Material for this task Block Start

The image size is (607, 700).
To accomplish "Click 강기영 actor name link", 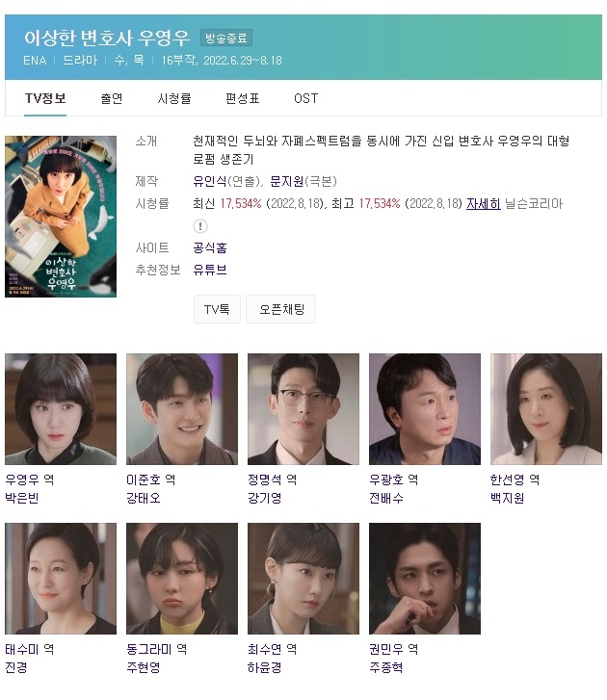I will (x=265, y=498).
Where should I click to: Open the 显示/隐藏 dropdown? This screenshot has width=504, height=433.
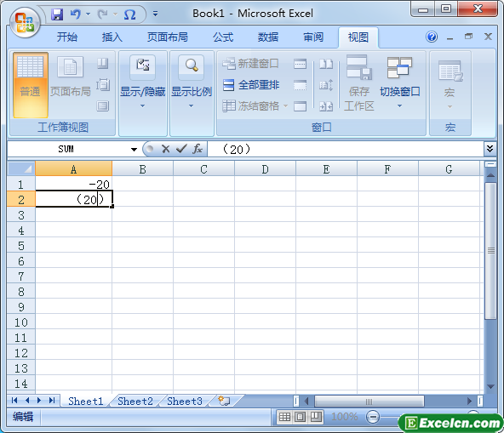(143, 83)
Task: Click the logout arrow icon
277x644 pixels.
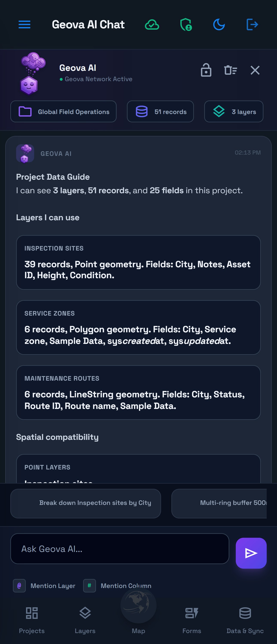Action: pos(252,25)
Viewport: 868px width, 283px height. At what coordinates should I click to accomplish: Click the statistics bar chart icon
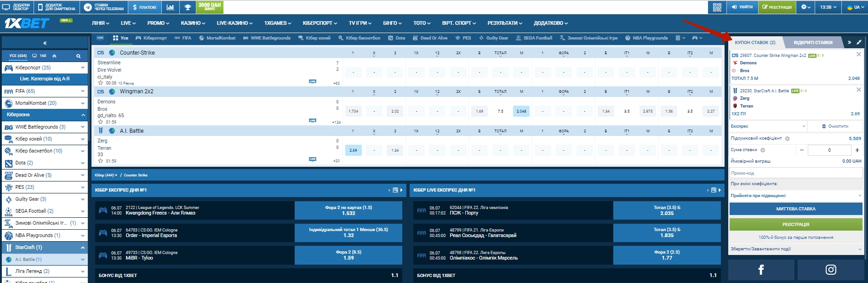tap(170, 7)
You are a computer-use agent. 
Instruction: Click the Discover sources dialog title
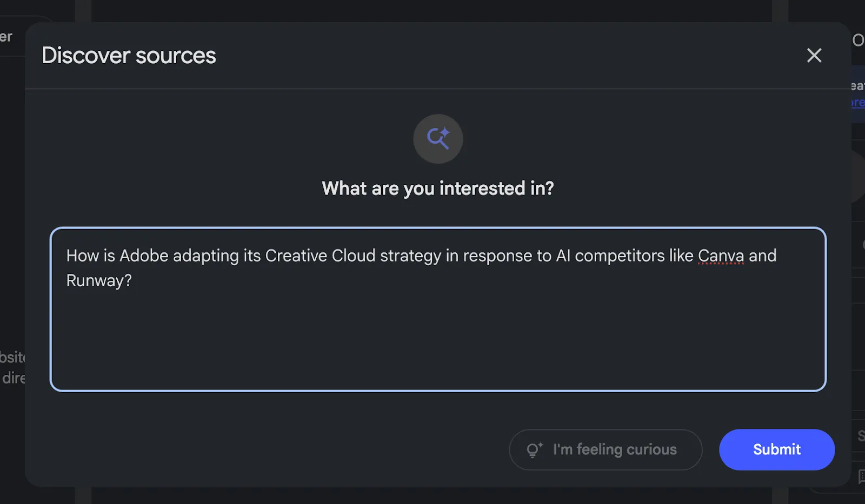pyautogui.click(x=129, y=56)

Material for this task Block End

Exercise instructions ->
Above are records; write out the lines from the one with "Task: Click the logout arrow icon" down to the one with "You are a computer-use agent.", exactly, leaving the pictures out.

Exercise result ->
Task: Click the logout arrow icon
277x644 pixels.
Action: pos(252,25)
Viewport: 868px width, 283px height. At what coordinates should I click to accomplish: Click the statistics bar chart icon
tap(170, 7)
You are a computer-use agent. 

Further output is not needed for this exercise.